4

I'm trying to create a system call handler, and I'm not sure how to store it.

I'm using the following typedef to store a (void *) pointer, which should receive the address of the function and an integer arg_no representing the number of arguments. Then, I create an array of this type.

typedef struct
{
  void *foo;
  int arg_no;
}td_sys_call_handler;

td_sys_call_handler ish[SYSCALL_HANDLER_NUM];

I'm trying to initialize the array in the following manner.

  ish[0].foo  = void     (*halt) (void);                  ish[0].arg_no  = 0;
  ish[1].foo  = void     (*exit) (int status) NO_RETURN;  ish[1].arg_no  = 1;
  ish[2].foo  = pid_t    (*exec) (const char *file);      ish[2].arg_no  = 1;
  ish[3].foo  = int      (*wait) (pid_t);                 ish[3].arg_no  = 1;
  ish[4].foo  = bool     (*create) (const char *file, unsigned initial_size);
                                                          ish[4].arg_no  = 2;
  ish[5].foo  = bool     (*remove) (const char *file);    ish[5].arg_no  = 1;
  ish[6].foo  = int      (*open) (const char *file);      ish[6].arg_no  = 1;
  ish[7].foo  = int      (*filesize) (int fd);            ish[7].arg_no  = 1;
  ish[8].foo  = int      (*read) (int fd, void *buffer, unsigned length);
                                                          ish[8].arg_no  = 3;
  ish[9].foo  = int      (*write) (int fd, const void *buffer, unsigned length);
                                                          ish[9].arg_no  = 3;
  ish[10].foo = void     (*seek) (int fd, unsigned position);
                                                          ish[10].arg_no = 2;
  ish[11].foo = unsigned (*tell) (int fd);                ish[11].arg_no = 1;

But all the assignments from the function pointer to the void pointer produce the following error:

../../userprog/syscall.c: In function ‘syscall_init’:
../../userprog/syscall.c:76:17: error: expected expression before ‘void’
../../userprog/syscall.c:77:17: error: expected expression before ‘void’
../../userprog/syscall.c:78:17: error: expected expression before ‘pid_t’
../../userprog/syscall.c:79:17: error: expected expression before ‘int’
../../userprog/syscall.c:80:17: error: expected expression before ‘_Bool’
../../userprog/syscall.c:82:17: error: expected expression before ‘_Bool’
../../userprog/syscall.c:83:17: error: expected expression before ‘int’
../../userprog/syscall.c:84:17: error: expected expression before ‘int’
../../userprog/syscall.c:85:17: error: expected expression before ‘int’
../../userprog/syscall.c:87:17: error: expected expression before ‘int’
../../userprog/syscall.c:89:17: error: expected expression before ‘void’
../../userprog/syscall.c:91:17: error: expected expression before ‘unsigned’

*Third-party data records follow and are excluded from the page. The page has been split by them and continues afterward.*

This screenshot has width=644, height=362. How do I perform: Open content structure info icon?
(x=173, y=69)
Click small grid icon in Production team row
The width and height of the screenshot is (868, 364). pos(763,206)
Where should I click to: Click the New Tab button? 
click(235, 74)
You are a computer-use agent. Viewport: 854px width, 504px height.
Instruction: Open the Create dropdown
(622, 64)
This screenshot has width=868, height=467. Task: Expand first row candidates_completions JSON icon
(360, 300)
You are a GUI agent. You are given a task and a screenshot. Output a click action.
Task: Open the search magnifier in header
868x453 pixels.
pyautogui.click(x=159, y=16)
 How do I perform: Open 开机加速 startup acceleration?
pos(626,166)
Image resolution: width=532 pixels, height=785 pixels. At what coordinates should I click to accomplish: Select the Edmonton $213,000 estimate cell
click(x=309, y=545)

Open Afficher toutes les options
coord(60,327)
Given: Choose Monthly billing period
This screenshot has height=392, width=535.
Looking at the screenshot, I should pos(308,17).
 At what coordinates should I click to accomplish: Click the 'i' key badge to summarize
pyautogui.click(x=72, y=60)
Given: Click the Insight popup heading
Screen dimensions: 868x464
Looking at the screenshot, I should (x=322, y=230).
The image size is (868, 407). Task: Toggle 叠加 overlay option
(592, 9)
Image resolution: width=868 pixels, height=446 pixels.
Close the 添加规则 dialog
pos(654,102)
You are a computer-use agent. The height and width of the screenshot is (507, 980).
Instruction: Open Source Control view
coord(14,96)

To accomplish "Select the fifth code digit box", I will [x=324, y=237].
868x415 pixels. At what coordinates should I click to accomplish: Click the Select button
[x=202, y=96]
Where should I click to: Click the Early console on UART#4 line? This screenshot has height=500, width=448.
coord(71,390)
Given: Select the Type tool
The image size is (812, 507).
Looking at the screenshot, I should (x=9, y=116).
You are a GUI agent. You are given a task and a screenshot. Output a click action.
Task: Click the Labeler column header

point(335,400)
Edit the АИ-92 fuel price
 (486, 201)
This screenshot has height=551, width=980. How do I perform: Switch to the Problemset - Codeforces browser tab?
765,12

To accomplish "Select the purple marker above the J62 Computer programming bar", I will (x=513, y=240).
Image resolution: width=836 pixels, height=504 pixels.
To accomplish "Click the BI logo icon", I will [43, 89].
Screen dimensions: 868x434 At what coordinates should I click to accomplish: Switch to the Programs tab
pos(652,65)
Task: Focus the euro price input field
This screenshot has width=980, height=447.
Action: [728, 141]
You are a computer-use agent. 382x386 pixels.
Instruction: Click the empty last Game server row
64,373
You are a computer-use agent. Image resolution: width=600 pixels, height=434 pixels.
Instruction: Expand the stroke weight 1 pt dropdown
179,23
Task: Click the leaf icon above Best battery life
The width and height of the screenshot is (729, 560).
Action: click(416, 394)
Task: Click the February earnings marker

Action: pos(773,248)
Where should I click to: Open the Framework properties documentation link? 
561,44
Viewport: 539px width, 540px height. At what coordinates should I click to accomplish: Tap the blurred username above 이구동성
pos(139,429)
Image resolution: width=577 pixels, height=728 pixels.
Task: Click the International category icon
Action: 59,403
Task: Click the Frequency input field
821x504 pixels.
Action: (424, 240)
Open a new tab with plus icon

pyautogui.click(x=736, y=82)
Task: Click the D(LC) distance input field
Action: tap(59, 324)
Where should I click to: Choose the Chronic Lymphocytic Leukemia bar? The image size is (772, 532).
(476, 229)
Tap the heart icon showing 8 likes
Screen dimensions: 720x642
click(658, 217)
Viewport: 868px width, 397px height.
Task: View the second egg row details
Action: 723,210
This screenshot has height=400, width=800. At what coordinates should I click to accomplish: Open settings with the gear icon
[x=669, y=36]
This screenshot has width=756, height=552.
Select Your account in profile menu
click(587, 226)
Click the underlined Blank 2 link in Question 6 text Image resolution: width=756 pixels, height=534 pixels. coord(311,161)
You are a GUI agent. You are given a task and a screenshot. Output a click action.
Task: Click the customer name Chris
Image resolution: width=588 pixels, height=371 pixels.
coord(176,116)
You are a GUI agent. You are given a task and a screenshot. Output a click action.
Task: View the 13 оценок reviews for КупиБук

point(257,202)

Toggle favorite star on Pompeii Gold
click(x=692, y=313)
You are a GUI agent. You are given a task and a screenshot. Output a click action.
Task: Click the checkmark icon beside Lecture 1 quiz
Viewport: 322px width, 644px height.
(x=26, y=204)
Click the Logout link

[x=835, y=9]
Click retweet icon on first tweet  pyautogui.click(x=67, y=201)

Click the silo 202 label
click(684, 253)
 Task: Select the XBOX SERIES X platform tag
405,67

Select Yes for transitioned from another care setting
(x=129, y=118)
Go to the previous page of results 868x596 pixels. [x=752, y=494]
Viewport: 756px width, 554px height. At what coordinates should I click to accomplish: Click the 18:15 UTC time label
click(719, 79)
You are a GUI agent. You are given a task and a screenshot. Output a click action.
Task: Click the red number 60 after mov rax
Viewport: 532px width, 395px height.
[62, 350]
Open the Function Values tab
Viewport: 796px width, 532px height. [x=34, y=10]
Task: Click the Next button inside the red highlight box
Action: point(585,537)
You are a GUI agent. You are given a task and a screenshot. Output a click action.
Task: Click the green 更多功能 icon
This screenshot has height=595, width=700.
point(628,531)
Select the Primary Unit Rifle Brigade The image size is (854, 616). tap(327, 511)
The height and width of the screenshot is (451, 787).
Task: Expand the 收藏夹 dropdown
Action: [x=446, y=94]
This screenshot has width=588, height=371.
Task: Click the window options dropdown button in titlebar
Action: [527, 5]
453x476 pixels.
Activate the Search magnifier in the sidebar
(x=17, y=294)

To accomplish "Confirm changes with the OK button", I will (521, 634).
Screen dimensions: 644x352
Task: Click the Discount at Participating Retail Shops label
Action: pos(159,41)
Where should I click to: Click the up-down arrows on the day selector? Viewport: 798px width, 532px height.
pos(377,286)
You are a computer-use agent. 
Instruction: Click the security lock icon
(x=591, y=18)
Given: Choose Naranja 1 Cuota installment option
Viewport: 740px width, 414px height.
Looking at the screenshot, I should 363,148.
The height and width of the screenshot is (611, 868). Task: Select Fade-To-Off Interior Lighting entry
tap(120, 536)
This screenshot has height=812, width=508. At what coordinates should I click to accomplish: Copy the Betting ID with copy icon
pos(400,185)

I was under the impression that void* is the only instance of polymorphism in the language and that it can point to anything. However, it appears that I'm wrong.

So which is the type of the pointer which can store the address of any function type?

Also, can you give me a good reference about C polymorphism? I've looked in many books but as far as I've seen the polymorphism chapter is very thin.

Thank you.

bsky
  • 19,326
  • 49
  • 155
  • 270

6 Answers6

7

Yes, you are wrong.

void * pointers can point at any kind of data, but in C code (functions) are not data.

It's not valid to even cast between void * and function pointers: even though on most contemporary computers it will work as expected, the language does not guarantee that.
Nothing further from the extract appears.